Mais attendu que l'absence de toute référence économique antérieure au titre de l'activité commerciale du fonds de commerce exploité par la société le Rainbow n'est pas de nature à dénier la réalité du préjudice subi par cette société qui s'est trouvée empêchée d'exploiter ce fonds du fait du manquement de M. X... à son obligation de délivrance, ainsi que retenu par l'arrêt du 15 mars 2012 ; que les calculs de l'expert judiciaire reposent sur une reconstitution raisonnable des perspectives d'activité de la société Le Rainbow, étayées par des données concrètes tant économiques que contractuelles, que les contestations de M. X... ne sont pas de nature à remettre en cause ; que M X... ne démontre pas que la société Le rainbow se trouvait dans une situation irrémédiablement compromise dès la fin de l'année 2007 ; que les estimations faites par l'expert du préjudice subi par la société Le Rainbow tant en ce qui concerne le manque à gagner résultant de l'impossibilité d'exploitation que la dépréciation de son fonds de commerce seront retenues en l'absence d'élément tangible susceptible de justifier leur modification.
Attendu que Mme Nathalie Z..., ancienne gérante de la société Le rainbow, intervient volontairement en cause d'appel pour réclamer 30 000 euros de dommages-intérêts en réparation de son préjudice matériel correspondant au coût d'acquisition du fonds de commerce financé par elle, frais de notaire inclus, et 10 000 euros en réparation de son préjudice moral.

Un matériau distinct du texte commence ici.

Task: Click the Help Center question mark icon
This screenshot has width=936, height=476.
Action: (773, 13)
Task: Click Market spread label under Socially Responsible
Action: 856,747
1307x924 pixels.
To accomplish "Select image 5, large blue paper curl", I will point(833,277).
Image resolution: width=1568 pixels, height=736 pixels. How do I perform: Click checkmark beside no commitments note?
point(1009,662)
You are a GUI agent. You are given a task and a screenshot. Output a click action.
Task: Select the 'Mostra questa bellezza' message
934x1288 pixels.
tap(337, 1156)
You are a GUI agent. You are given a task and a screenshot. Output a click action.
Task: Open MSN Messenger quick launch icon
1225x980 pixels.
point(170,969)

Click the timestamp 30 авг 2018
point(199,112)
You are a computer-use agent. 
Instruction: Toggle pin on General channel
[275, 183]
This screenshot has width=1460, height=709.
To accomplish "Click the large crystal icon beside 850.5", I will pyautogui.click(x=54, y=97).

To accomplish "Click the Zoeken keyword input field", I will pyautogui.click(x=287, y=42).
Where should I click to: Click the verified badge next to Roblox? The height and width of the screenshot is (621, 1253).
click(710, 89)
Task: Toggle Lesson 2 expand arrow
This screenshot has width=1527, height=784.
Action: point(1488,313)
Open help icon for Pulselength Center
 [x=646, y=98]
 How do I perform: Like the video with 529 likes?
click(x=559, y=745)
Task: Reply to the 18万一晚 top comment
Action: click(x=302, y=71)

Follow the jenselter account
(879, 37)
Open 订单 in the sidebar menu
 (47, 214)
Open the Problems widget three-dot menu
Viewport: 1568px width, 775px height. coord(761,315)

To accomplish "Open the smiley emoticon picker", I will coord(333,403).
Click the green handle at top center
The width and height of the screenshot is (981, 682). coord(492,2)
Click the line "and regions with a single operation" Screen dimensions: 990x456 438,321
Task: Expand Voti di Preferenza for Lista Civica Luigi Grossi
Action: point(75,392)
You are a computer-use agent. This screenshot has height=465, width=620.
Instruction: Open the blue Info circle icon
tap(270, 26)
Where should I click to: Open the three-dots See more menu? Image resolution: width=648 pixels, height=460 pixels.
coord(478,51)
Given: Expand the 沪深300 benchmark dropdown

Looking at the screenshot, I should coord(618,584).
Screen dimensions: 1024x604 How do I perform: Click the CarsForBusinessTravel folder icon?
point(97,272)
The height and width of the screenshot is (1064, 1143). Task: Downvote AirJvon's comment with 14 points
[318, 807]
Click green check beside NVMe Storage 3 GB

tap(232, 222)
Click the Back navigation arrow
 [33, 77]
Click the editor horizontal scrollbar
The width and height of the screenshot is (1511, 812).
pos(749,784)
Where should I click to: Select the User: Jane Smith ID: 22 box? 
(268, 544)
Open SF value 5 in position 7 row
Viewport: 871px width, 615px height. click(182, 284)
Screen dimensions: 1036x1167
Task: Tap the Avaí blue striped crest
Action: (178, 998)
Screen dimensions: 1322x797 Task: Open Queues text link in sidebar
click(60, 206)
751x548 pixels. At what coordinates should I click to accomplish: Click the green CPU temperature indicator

Mais attendu que la dépréciation du fonds de commerce a déjà été indemnisée au profit de la liquidation de la société Le Rainbow, propriétaire de ce fonds ; qu'elle ne saurait être à nouveau indemnisée au profit de Mme Z....
Et attendu que le préjudice moral de Mme Z...n'est pas caractérisé ;
Qu'il s'ensuit que les demandes de dommages-intérêts de Mme Z...seront rejetées.
Attendu que l'équité ne justifie pas l'application de l'article 700 du code de procédure civile.
PAR CES MOTIFS
La cour, statuant par décision contradictoire, rendue par mise à disposition au greffe, en dernier ressort et après en avoir délibéré conformément à la loi ;
Vu l'arrêt rendu par la cour d'appel de Limoges le 15 mars 2012,
CONDAMNE M. Jean-Pierre X... à payer à Me Christian Y..., liquidateur de la société Le Rainbow, les sommes suivantes, provision de 10 000 euros déjà versée non déduite :
-14 500 euros au titre du manque à gagner résultant de l'impossibilité d'exercer l'activité de restauration entre le 1er août 2007 et le 18 février 2011,
-22 620 euros au titre du manque à gagner résultant de l'impossibilité d'exercer toute activité commerciale pendant 26 mois à compter du 15 décembre 2008,
-13 685 euros au titre de la dépréciation de la valeur du fonds de commerce ;
REJETTE les demandes de dommages-intérêts de Mme Nathalie Z...;
DIT n'y avoir lieu à application de l'article 700 du code de procédure civile ;
CONDAMNE M. Jean-Pierre X... aux dépens.
LE GREFFIER, LE PRÉSIDENT,
Marie-Christine MANAUD. Martine JEAN.